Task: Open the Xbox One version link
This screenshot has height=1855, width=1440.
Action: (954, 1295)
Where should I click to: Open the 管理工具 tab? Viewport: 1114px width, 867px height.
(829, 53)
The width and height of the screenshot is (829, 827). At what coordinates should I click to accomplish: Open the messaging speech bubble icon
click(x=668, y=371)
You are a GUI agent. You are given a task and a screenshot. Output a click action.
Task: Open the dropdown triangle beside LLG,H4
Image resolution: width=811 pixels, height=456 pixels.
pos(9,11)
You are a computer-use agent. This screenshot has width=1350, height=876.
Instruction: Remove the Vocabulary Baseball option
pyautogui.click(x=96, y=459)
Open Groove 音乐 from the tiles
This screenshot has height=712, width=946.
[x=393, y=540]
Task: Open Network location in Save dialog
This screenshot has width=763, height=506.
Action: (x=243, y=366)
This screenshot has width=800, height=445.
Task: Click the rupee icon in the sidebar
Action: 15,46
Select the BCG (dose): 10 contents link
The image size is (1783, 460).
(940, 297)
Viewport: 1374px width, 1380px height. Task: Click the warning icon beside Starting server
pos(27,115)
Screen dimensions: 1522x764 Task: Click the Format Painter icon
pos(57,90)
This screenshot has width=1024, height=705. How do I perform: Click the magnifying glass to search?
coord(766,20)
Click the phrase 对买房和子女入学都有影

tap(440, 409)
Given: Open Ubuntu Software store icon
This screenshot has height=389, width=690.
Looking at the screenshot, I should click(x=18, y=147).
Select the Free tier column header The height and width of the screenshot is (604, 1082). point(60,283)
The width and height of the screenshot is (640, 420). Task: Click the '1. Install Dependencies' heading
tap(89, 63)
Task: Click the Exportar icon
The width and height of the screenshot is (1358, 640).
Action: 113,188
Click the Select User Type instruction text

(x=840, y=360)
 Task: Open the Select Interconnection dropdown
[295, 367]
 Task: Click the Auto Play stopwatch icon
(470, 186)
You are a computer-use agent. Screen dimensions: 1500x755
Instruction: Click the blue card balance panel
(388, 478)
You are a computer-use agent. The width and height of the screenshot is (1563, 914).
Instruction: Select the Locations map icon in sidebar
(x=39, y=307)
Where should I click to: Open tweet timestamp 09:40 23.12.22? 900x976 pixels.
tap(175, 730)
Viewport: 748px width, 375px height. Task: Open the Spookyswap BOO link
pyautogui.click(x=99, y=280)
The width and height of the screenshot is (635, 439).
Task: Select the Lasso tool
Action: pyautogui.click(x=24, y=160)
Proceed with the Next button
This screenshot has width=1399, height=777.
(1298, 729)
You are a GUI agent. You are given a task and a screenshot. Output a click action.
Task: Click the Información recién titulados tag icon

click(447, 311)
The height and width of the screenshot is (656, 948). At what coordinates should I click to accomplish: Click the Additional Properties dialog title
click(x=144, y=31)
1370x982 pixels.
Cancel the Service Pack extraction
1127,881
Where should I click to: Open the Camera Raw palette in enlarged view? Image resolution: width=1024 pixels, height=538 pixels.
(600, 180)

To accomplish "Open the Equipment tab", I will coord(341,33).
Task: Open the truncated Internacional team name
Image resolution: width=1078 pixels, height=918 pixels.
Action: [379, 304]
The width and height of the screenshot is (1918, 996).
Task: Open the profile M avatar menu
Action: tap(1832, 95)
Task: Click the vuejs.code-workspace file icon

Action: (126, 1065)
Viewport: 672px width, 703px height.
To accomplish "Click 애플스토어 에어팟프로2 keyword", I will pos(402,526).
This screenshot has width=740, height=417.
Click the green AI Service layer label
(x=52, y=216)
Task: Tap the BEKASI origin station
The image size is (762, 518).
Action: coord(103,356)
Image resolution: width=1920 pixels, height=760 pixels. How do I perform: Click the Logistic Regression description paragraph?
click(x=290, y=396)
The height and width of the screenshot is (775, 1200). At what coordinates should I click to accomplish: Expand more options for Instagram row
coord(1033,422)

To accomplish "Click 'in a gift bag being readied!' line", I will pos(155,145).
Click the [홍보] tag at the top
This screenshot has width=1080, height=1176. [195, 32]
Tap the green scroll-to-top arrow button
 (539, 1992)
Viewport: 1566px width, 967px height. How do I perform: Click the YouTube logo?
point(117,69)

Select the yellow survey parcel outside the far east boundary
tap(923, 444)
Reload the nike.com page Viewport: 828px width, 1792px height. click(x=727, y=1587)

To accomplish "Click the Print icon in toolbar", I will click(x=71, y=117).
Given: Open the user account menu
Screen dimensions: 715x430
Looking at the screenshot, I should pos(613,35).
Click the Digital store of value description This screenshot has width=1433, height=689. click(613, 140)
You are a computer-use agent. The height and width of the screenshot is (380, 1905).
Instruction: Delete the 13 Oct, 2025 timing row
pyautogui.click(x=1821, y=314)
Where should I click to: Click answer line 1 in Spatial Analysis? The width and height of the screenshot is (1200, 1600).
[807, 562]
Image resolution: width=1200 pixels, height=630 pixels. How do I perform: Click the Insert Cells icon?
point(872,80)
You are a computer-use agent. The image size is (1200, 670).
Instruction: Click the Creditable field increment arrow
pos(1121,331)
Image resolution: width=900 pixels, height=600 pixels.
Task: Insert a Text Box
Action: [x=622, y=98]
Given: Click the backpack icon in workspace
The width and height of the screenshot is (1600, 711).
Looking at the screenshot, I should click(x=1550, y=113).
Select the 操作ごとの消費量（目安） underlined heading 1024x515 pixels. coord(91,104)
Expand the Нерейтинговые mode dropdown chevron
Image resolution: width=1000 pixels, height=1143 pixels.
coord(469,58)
========================
### Exercise aim
Copy the whole listing, word for word.

### Reply
Task: Open the Xbox One version link
This screenshot has height=1855, width=1440.
Action: (954, 1295)
Where should I click to: Open the 管理工具 tab? Viewport: 1114px width, 867px height.
(829, 53)
The width and height of the screenshot is (829, 827). At what coordinates should I click to accomplish: Open the messaging speech bubble icon
click(x=668, y=371)
You are a GUI agent. You are given a task and a screenshot. Output a click action.
Task: Open the dropdown triangle beside LLG,H4
Image resolution: width=811 pixels, height=456 pixels.
pos(9,11)
You are a computer-use agent. This screenshot has width=1350, height=876.
Instruction: Remove the Vocabulary Baseball option
pyautogui.click(x=96, y=459)
Open Groove 音乐 from the tiles
This screenshot has height=712, width=946.
[x=393, y=540]
Task: Open Network location in Save dialog
This screenshot has width=763, height=506.
Action: (x=243, y=366)
This screenshot has width=800, height=445.
Task: Click the rupee icon in the sidebar
Action: 15,46
Select the BCG (dose): 10 contents link
The image size is (1783, 460).
(940, 297)
Viewport: 1374px width, 1380px height. Task: Click the warning icon beside Starting server
pos(27,115)
Screen dimensions: 1522x764 Task: Click the Format Painter icon
pos(57,90)
This screenshot has width=1024, height=705. How do I perform: Click the magnifying glass to search?
coord(766,20)
Click the phrase 对买房和子女入学都有影

tap(440, 409)
Given: Open Ubuntu Software store icon
This screenshot has height=389, width=690.
Looking at the screenshot, I should click(x=18, y=147).
Select the Free tier column header The height and width of the screenshot is (604, 1082). point(60,283)
The width and height of the screenshot is (640, 420). Task: Click the '1. Install Dependencies' heading
tap(89, 63)
Task: Click the Exportar icon
The width and height of the screenshot is (1358, 640).
Action: 113,188
Click the Select User Type instruction text

(x=840, y=360)
 Task: Open the Select Interconnection dropdown
[295, 367]
 Task: Click the Auto Play stopwatch icon
(470, 186)
You are a computer-use agent. Screen dimensions: 1500x755
Instruction: Click the blue card balance panel
(388, 478)
You are a computer-use agent. The width and height of the screenshot is (1563, 914).
Instruction: Select the Locations map icon in sidebar
(x=39, y=307)
Where should I click to: Open tweet timestamp 09:40 23.12.22? 900x976 pixels.
tap(175, 730)
Viewport: 748px width, 375px height. Task: Open the Spookyswap BOO link
pyautogui.click(x=99, y=280)
The width and height of the screenshot is (635, 439).
Task: Select the Lasso tool
Action: pyautogui.click(x=24, y=160)
Proceed with the Next button
This screenshot has width=1399, height=777.
(1298, 729)
You are a GUI agent. You are given a task and a screenshot. Output a click action.
Task: Click the Información recién titulados tag icon

click(447, 311)
The height and width of the screenshot is (656, 948). At what coordinates should I click to accomplish: Click the Additional Properties dialog title
click(x=144, y=31)
1370x982 pixels.
Cancel the Service Pack extraction
1127,881
Where should I click to: Open the Camera Raw palette in enlarged view? Image resolution: width=1024 pixels, height=538 pixels.
(600, 180)

To accomplish "Open the Equipment tab", I will coord(341,33).
Task: Open the truncated Internacional team name
Image resolution: width=1078 pixels, height=918 pixels.
Action: [379, 304]
The width and height of the screenshot is (1918, 996).
Task: Open the profile M avatar menu
Action: tap(1832, 95)
Task: Click the vuejs.code-workspace file icon

Action: (126, 1065)
Viewport: 672px width, 703px height.
To accomplish "Click 애플스토어 에어팟프로2 keyword", I will pos(402,526).
This screenshot has width=740, height=417.
Click the green AI Service layer label
(x=52, y=216)
Task: Tap the BEKASI origin station
The image size is (762, 518).
Action: coord(103,356)
Image resolution: width=1920 pixels, height=760 pixels. How do I perform: Click the Logistic Regression description paragraph?
click(x=290, y=396)
The height and width of the screenshot is (775, 1200). At what coordinates should I click to accomplish: Expand more options for Instagram row
coord(1033,422)

To accomplish "Click 'in a gift bag being readied!' line", I will pos(155,145).
Click the [홍보] tag at the top
This screenshot has width=1080, height=1176. [195, 32]
Tap the green scroll-to-top arrow button
 (539, 1992)
Viewport: 1566px width, 967px height. How do I perform: Click the YouTube logo?
point(117,69)

Select the yellow survey parcel outside the far east boundary
tap(923, 444)
Reload the nike.com page Viewport: 828px width, 1792px height. click(x=727, y=1587)

To accomplish "Click the Print icon in toolbar", I will click(x=71, y=117).
Given: Open the user account menu
Screen dimensions: 715x430
Looking at the screenshot, I should pos(613,35).
Click the Digital store of value description This screenshot has width=1433, height=689. click(613, 140)
You are a computer-use agent. The height and width of the screenshot is (380, 1905).
Instruction: Delete the 13 Oct, 2025 timing row
pyautogui.click(x=1821, y=314)
Where should I click to: Click answer line 1 in Spatial Analysis? The width and height of the screenshot is (1200, 1600).
[807, 562]
Image resolution: width=1200 pixels, height=630 pixels. How do I perform: Click the Insert Cells icon?
point(872,80)
You are a computer-use agent. The image size is (1200, 670).
Instruction: Click the Creditable field increment arrow
pos(1121,331)
Image resolution: width=900 pixels, height=600 pixels.
Task: Insert a Text Box
Action: [x=622, y=98]
Given: Click the backpack icon in workspace
The width and height of the screenshot is (1600, 711).
Looking at the screenshot, I should click(x=1550, y=113).
Select the 操作ごとの消費量（目安） underlined heading 1024x515 pixels. coord(91,104)
Expand the Нерейтинговые mode dropdown chevron
Image resolution: width=1000 pixels, height=1143 pixels.
coord(469,58)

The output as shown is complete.